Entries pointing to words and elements
►

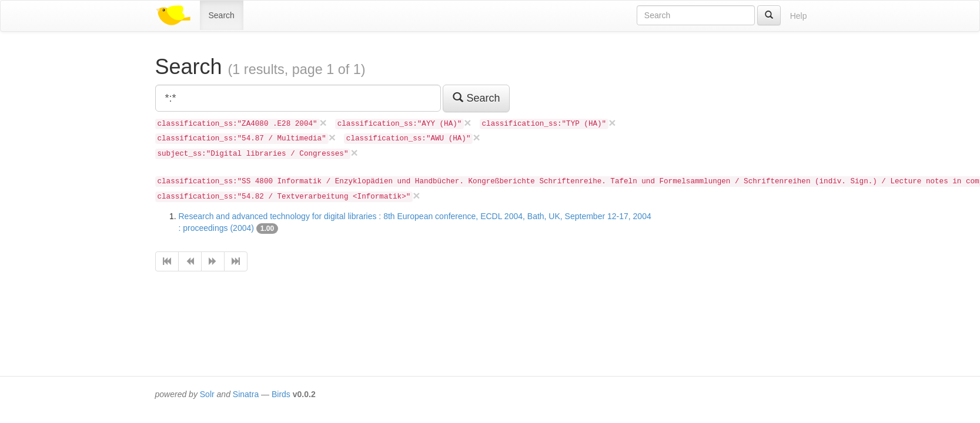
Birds (281, 394)
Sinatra (246, 394)
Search (222, 15)
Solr (207, 394)
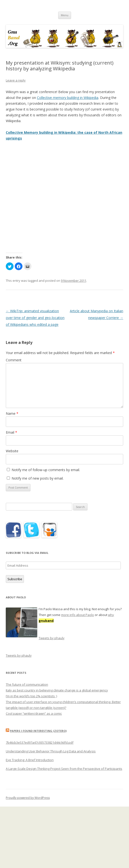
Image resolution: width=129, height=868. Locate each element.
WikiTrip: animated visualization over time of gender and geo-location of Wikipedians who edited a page (35, 318)
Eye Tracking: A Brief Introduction (30, 760)
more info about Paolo (77, 615)
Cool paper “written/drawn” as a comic (34, 713)
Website (12, 451)
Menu (65, 15)
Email (11, 432)
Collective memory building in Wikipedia (68, 97)
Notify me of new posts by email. (37, 478)
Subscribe (15, 579)
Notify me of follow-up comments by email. (45, 470)
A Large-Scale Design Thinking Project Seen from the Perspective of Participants (64, 769)
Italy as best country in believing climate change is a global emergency (57, 690)
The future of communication (27, 684)
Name (12, 413)
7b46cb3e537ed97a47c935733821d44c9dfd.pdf (39, 742)
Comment (13, 360)
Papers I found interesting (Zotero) (38, 731)
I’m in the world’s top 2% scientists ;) (31, 696)
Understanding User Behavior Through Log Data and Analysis (51, 751)
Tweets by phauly (52, 638)
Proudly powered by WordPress (28, 798)
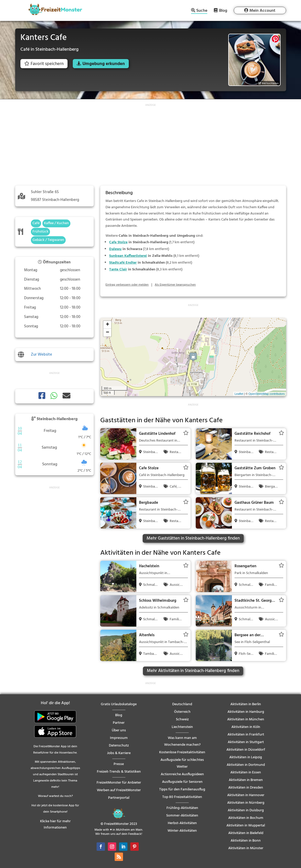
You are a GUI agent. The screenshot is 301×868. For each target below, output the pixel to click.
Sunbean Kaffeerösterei (128, 256)
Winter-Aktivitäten (182, 831)
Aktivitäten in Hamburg (246, 712)
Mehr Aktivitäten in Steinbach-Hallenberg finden (193, 671)
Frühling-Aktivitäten (182, 808)
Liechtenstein (182, 727)
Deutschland (182, 704)
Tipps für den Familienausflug (182, 789)
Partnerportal (118, 798)
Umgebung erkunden (104, 64)
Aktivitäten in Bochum (246, 818)
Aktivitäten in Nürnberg (246, 803)
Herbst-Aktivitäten (182, 823)
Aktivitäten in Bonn (246, 841)
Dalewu (115, 249)
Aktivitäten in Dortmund (246, 765)
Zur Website (42, 354)
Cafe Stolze (118, 242)
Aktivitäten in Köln (246, 727)
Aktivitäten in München (246, 719)
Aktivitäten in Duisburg (246, 810)
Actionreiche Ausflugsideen (182, 774)
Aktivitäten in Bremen (246, 780)
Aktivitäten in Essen (246, 772)
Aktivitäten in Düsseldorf (246, 750)
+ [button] (107, 324)
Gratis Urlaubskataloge (119, 704)
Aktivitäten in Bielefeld (246, 833)
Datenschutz (119, 746)
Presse (119, 764)
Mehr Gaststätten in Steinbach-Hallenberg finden (193, 538)
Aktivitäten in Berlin (246, 704)
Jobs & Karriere (119, 753)
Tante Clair (118, 270)
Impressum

◄

_Exercise:_
Reproduce every line of the records above word for word, omitting the pictures.

_Result of the exercise:_
Birds (281, 394)
Sinatra (246, 394)
Search (222, 15)
Solr (207, 394)
Image resolution: width=129, height=868. Locate each element.
WikiTrip: animated visualization over time of gender and geo-location of Wikipedians who edited a page (35, 318)
Eye Tracking: A Brief Introduction (30, 760)
more info about Paolo (77, 615)
Cool paper “written/drawn” as a comic (34, 713)
Website (12, 451)
Menu (65, 15)
Email (11, 432)
Collective memory building in Wikipedia (68, 97)
Notify me of new posts by email. (37, 478)
Subscribe (15, 579)
Notify me of follow-up comments by email. (45, 470)
A Large-Scale Design Thinking Project Seen from the Perspective of Participants (64, 769)
Italy as best country in believing climate change is a global emergency (57, 690)
The future of communication (27, 684)
Name (12, 413)
7b46cb3e537ed97a47c935733821d44c9dfd.pdf (39, 742)
Comment (13, 360)
Papers I found interesting (Zotero) (38, 731)
I’m in the world’s top 2% scientists ;) (31, 696)
Understanding User Behavior Through Log Data and Analysis (51, 751)
Tweets by phauly (52, 638)
Proudly powered by WordPress (28, 798)
You are a GUI agent. The screenshot is 301×868. For each target below, output the pixel to click.
Sunbean Kaffeerösterei (128, 256)
Winter-Aktivitäten (182, 831)
Aktivitäten in Hamburg (246, 712)
Mehr Aktivitäten in Steinbach-Hallenberg finden (193, 671)
Frühling-Aktivitäten (182, 808)
Liechtenstein (182, 727)
Deutschland (182, 704)
Tipps für den Familienausflug (182, 789)
Partnerportal (118, 798)
Umgebung erkunden (104, 64)
Aktivitäten in Bochum (246, 818)
Aktivitäten in Nürnberg (246, 803)
Herbst-Aktivitäten (182, 823)
Aktivitäten in Bonn (246, 841)
Dalewu (115, 249)
Aktivitäten in Dortmund (246, 765)
Zur Website (42, 354)
Cafe Stolze (118, 242)
Aktivitäten in Köln (246, 727)
Aktivitäten in München (246, 719)
Aktivitäten in Duisburg (246, 810)
Actionreiche Ausflugsideen (182, 774)
Aktivitäten in Bremen (246, 780)
Aktivitäten in Essen (246, 772)
Aktivitäten in Düsseldorf (246, 750)
+ [button] (107, 324)
Gratis Urlaubskataloge (119, 704)
Aktivitäten in Bielefeld (246, 833)
Datenschutz (119, 746)
Presse (119, 764)
Mehr Gaststätten in Steinbach-Hallenberg finden (193, 538)
Aktivitäten in Berlin (246, 704)
Jobs & Karriere (119, 753)
Tante Clair (118, 270)
Impressum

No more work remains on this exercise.